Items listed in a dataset
▬▬▬▬▬▬▬▬▬▬
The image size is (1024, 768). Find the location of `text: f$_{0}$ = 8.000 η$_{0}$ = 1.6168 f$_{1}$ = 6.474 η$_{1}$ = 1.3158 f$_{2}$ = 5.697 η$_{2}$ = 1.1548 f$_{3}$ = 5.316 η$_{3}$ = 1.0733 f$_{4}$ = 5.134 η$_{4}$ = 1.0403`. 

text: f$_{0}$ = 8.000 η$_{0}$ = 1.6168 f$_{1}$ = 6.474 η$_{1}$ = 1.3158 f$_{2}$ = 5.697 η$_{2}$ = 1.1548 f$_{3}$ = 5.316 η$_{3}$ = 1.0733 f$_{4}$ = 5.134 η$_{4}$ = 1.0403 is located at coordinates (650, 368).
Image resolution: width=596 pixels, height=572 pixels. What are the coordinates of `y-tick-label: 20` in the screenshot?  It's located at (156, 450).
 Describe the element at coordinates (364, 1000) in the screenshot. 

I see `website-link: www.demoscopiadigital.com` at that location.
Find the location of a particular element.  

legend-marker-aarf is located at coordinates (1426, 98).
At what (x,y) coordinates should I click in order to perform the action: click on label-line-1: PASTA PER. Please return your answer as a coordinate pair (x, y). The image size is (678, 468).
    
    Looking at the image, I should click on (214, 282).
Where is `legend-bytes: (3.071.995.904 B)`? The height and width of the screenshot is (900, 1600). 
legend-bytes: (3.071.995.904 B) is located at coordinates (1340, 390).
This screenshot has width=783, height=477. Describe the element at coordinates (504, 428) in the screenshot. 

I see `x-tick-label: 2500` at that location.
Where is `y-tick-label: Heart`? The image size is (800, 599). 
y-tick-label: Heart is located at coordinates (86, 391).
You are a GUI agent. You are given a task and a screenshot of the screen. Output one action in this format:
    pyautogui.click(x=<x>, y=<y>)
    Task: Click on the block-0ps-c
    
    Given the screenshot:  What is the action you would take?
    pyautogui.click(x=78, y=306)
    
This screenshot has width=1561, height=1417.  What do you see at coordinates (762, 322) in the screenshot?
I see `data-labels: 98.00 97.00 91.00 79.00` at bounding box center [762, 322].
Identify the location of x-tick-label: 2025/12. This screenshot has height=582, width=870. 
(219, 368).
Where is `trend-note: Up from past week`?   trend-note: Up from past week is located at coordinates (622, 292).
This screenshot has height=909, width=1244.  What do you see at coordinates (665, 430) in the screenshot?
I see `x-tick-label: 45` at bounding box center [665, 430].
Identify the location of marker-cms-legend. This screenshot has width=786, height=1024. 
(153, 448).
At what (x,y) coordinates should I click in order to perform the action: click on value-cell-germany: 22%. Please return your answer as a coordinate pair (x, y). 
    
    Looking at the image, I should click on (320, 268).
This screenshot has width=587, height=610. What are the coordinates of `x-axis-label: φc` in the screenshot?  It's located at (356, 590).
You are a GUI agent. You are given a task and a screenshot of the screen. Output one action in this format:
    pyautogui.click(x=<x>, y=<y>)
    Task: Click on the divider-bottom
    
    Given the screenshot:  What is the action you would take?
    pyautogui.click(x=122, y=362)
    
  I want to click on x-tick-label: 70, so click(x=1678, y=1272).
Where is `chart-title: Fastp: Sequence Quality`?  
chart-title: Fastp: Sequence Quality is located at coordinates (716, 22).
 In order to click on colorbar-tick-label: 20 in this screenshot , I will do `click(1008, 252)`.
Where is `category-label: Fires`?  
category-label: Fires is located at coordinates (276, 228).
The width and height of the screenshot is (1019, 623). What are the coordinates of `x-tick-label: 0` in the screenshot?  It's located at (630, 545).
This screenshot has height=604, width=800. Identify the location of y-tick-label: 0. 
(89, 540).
▬▬▬▬▬▬▬▬▬▬
JOB ITEM >>
Can you rewrite all of the data above, swapping "Where is" for "Where can I find" and leaving everything else unchanged?

OUTPUT OF THE TASK >>
The image size is (1024, 768). Find the location of `text: f$_{0}$ = 8.000 η$_{0}$ = 1.6168 f$_{1}$ = 6.474 η$_{1}$ = 1.3158 f$_{2}$ = 5.697 η$_{2}$ = 1.1548 f$_{3}$ = 5.316 η$_{3}$ = 1.0733 f$_{4}$ = 5.134 η$_{4}$ = 1.0403`. 

text: f$_{0}$ = 8.000 η$_{0}$ = 1.6168 f$_{1}$ = 6.474 η$_{1}$ = 1.3158 f$_{2}$ = 5.697 η$_{2}$ = 1.1548 f$_{3}$ = 5.316 η$_{3}$ = 1.0733 f$_{4}$ = 5.134 η$_{4}$ = 1.0403 is located at coordinates (650, 368).
Image resolution: width=596 pixels, height=572 pixels. What are the coordinates of `y-tick-label: 20` in the screenshot?  It's located at (156, 450).
 Describe the element at coordinates (364, 1000) in the screenshot. 

I see `website-link: www.demoscopiadigital.com` at that location.
Find the location of a particular element.  

legend-marker-aarf is located at coordinates (1426, 98).
At what (x,y) coordinates should I click in order to perform the action: click on label-line-1: PASTA PER. Please return your answer as a coordinate pair (x, y). The image size is (678, 468).
    
    Looking at the image, I should click on (214, 282).
Where can I find `legend-bytes: (3.071.995.904 B)`? The height and width of the screenshot is (900, 1600). 
legend-bytes: (3.071.995.904 B) is located at coordinates (1340, 390).
This screenshot has width=783, height=477. Describe the element at coordinates (504, 428) in the screenshot. 

I see `x-tick-label: 2500` at that location.
Where can I find `y-tick-label: Heart`? The image size is (800, 599). 
y-tick-label: Heart is located at coordinates (86, 391).
You are a GUI agent. You are given a task and a screenshot of the screen. Output one action in this format:
    pyautogui.click(x=<x>, y=<y>)
    Task: Click on the block-0ps-c
    
    Given the screenshot:  What is the action you would take?
    pyautogui.click(x=78, y=306)
    
This screenshot has width=1561, height=1417.  What do you see at coordinates (762, 322) in the screenshot?
I see `data-labels: 98.00 97.00 91.00 79.00` at bounding box center [762, 322].
Identify the location of x-tick-label: 2025/12. This screenshot has height=582, width=870. 
(219, 368).
Where can I find `trend-note: Up from past week`?   trend-note: Up from past week is located at coordinates (622, 292).
This screenshot has height=909, width=1244.  What do you see at coordinates (665, 430) in the screenshot?
I see `x-tick-label: 45` at bounding box center [665, 430].
Identify the location of marker-cms-legend. This screenshot has width=786, height=1024. 
(153, 448).
At what (x,y) coordinates should I click in order to perform the action: click on value-cell-germany: 22%. Please return your answer as a coordinate pair (x, y). 
    
    Looking at the image, I should click on (320, 268).
This screenshot has width=587, height=610. What are the coordinates of `x-axis-label: φc` in the screenshot?  It's located at (356, 590).
You are a GUI agent. You are given a task and a screenshot of the screen. Output one action in this format:
    pyautogui.click(x=<x>, y=<y>)
    Task: Click on the divider-bottom
    
    Given the screenshot:  What is the action you would take?
    pyautogui.click(x=122, y=362)
    
  I want to click on x-tick-label: 70, so click(x=1678, y=1272).
Where can I find `chart-title: Fastp: Sequence Quality`?  
chart-title: Fastp: Sequence Quality is located at coordinates (716, 22).
 In order to click on colorbar-tick-label: 20 in this screenshot , I will do `click(1008, 252)`.
Where can I find `category-label: Fires`?  
category-label: Fires is located at coordinates (276, 228).
The width and height of the screenshot is (1019, 623). What are the coordinates of `x-tick-label: 0` in the screenshot?  It's located at (630, 545).
This screenshot has height=604, width=800. Identify the location of y-tick-label: 0. 
(89, 540).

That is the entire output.